060:pray
バサラ 政小





「毎年此の日になると、政宗様が今此処にいらっしゃることを天に感謝したい心持になります」
小十郎がほとんど唐突に言い出した言葉は、執務室という蒸篭にかけられている気分になってへばっていた政宗の顔を上向かせるのには十分であった。
「Ah…?どういうことだ?」
意を酌みきれず頭に疑問符を浮かべていると、小十郎がにこりと笑顔を送った。
「今日は政宗様がお生まれになった日でございます」
「I got it!確かにそうだったな。

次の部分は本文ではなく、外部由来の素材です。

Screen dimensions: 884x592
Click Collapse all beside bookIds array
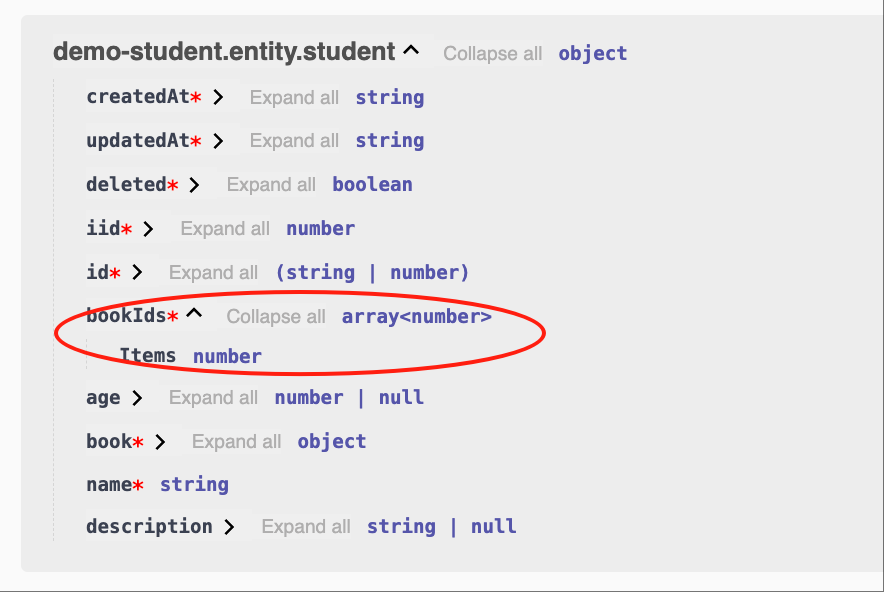click(276, 317)
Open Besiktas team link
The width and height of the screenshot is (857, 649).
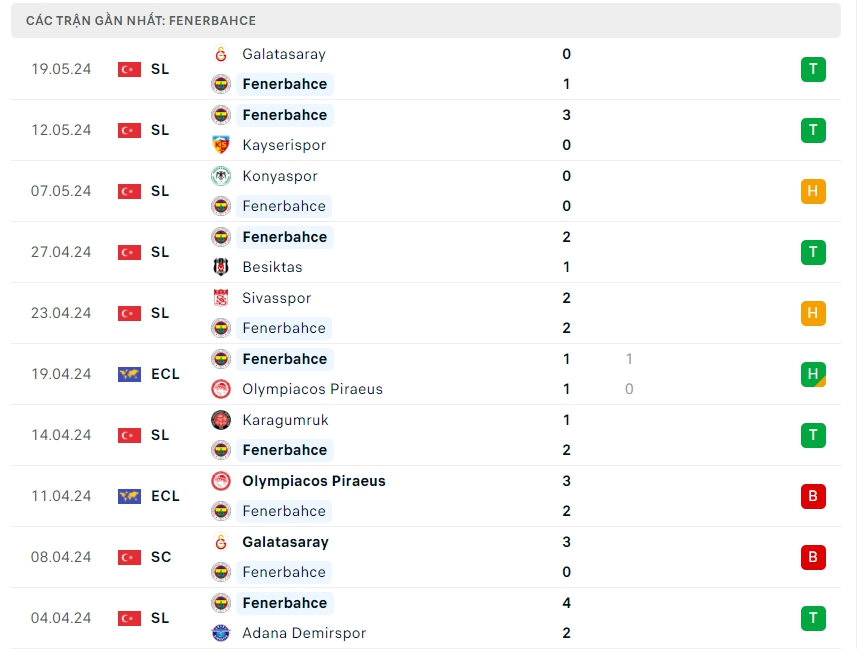(272, 267)
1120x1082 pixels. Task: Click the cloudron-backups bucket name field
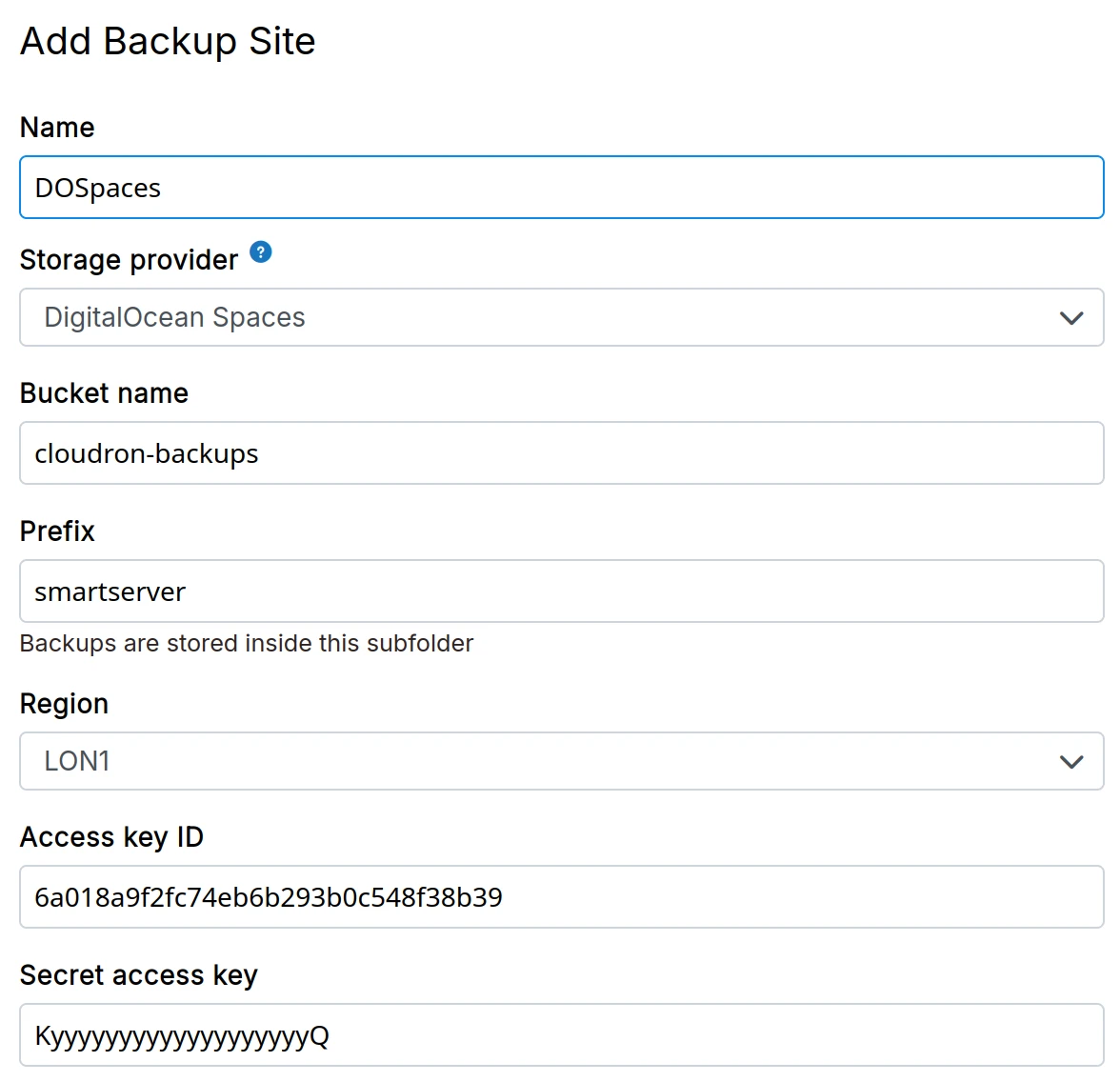coord(560,454)
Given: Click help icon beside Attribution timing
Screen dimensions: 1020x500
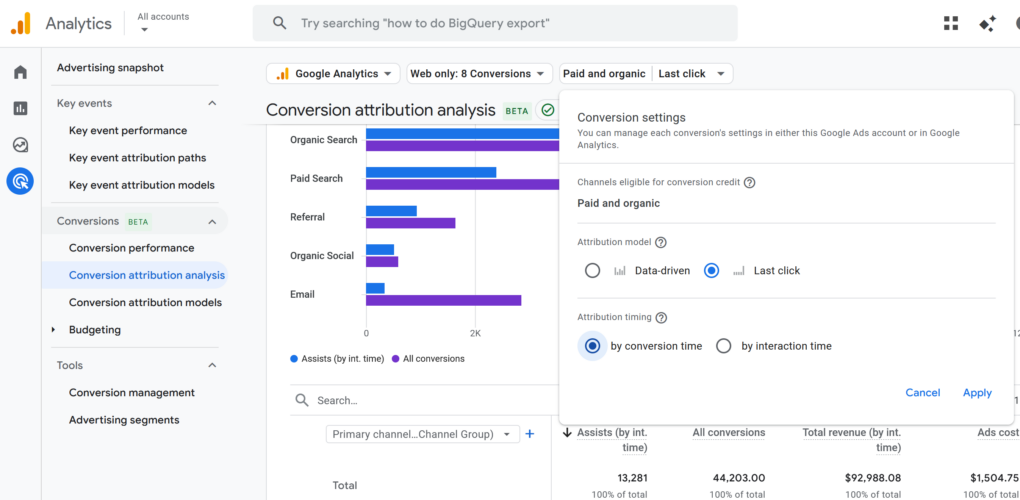Looking at the screenshot, I should click(x=661, y=318).
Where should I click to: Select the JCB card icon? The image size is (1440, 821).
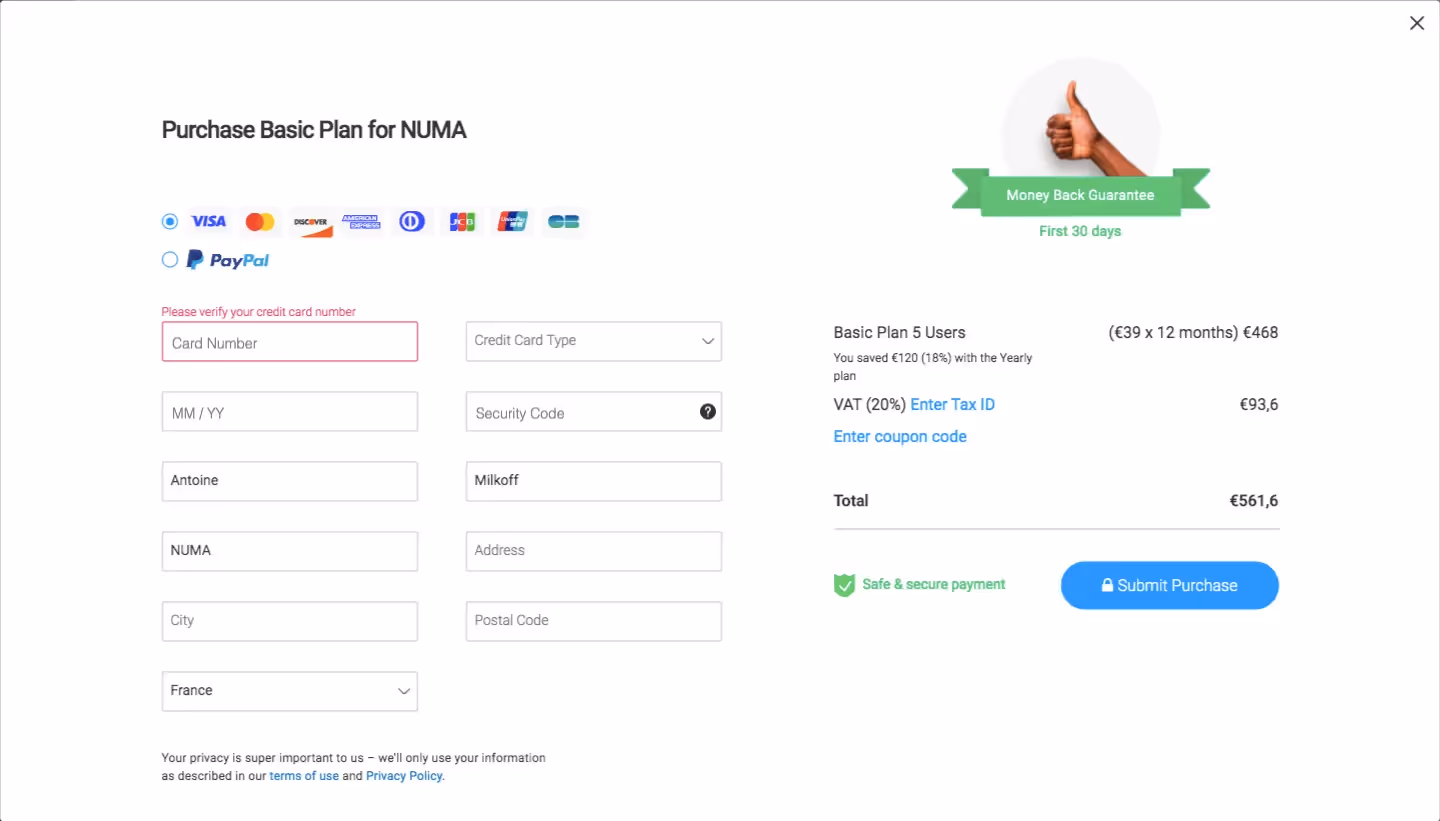point(462,221)
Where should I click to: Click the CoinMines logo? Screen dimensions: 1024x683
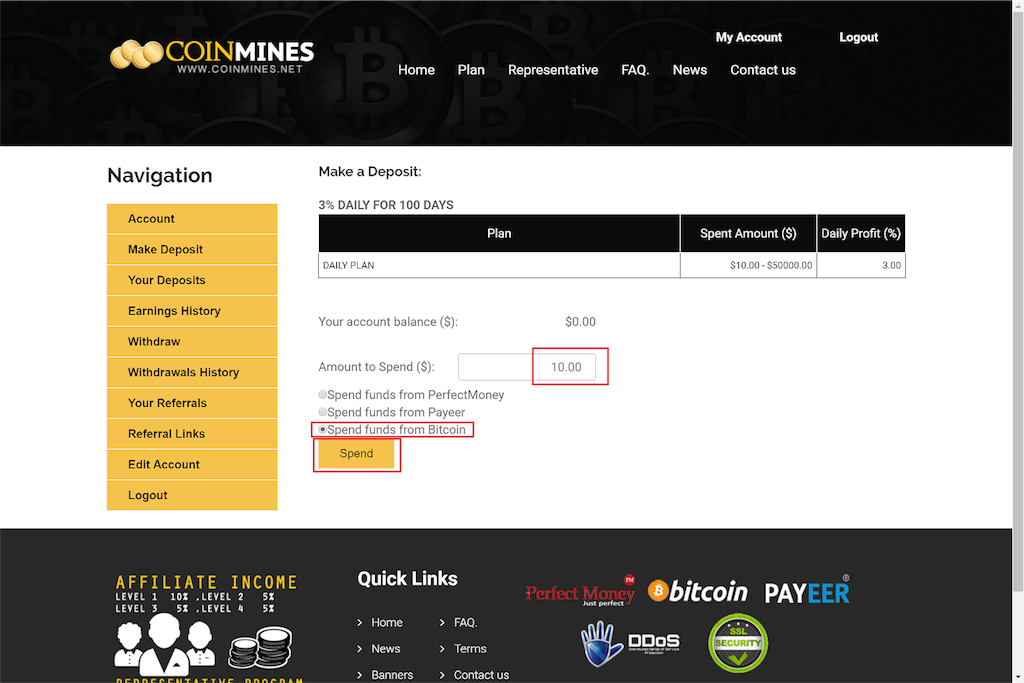[x=212, y=56]

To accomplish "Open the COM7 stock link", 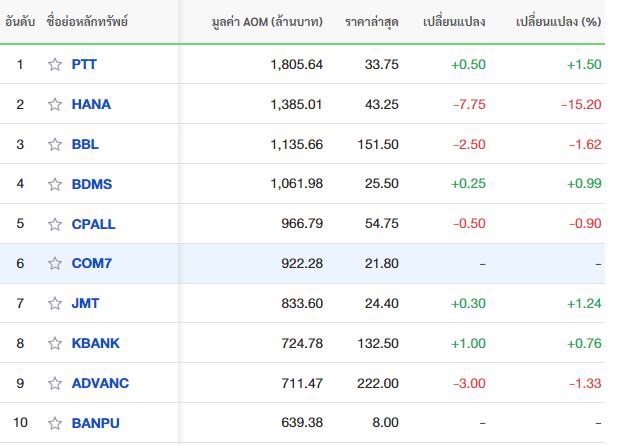I will 91,263.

何で俺が忘れてることをお前が覚えてんだ」
「政宗様は我が全て。政宗様のことであれば何もかもを記憶するのは当然のことです」
「……そうかよ」
言われた側としては小っ恥ずかしくなるようなことを、小十郎はさらっと言ってのけることがある。このときも少しばかり赤くなった顔を表情を隠すために、政宗は興味を失った素振りをしながらまた机に突っ伏した。
そんな主の心境には気づかず、小十郎はどこか遠い目をしながら言う。
「斯様な戦国の世、何時まで共に在ってこの日を迎えられるかも分かりませぬ。そうでなくても先に生まれた者が先に逝くが世の定め――」
「ちょ、ちょっと待て小十郎。なんでbirthdayの話からそこまでseriousに考えるんだ?!」
「しかし政宗様の背を預かる身としては考えずにはおれぬこと…」
「いやいや、俺が生まれた日が特別だってんなら、湿っぽい話はナシにしようぜ」
「はぁ」
「というわけで、そうだな、俺を労れ!」
「また強引な…。では小十郎は何を致したらよろしいか」
「まずは冷茶だな。この暑さじゃ流石の竜も饅頭みてえに蒸し焼きになっちまう」
「かしこまりました」
「それと……ah…膝枕しろ」
「膝枕、ですか。此の膝は硬くて寝心地は些か悪いかと存じますが」
「いーんだよ。俺が癒されるんだから」
「左様ですか。ならば御意に」
やり取りが進むうち、二人の眉間にくっきりと寄っていた皺はとれて、知らず互いに微笑み合っていた。


この城が暑いのって夏のせいだけじゃねーんじゃねえの、というのはその部屋の廊下に間が悪く居合わせてしまった成実の談である。






「pray:祈る・求める」
8/3に日記に即興でうpした政宗様誕生日ネタ。
誕生日を「祝う」ことなく特別にするのは難しいなぁ。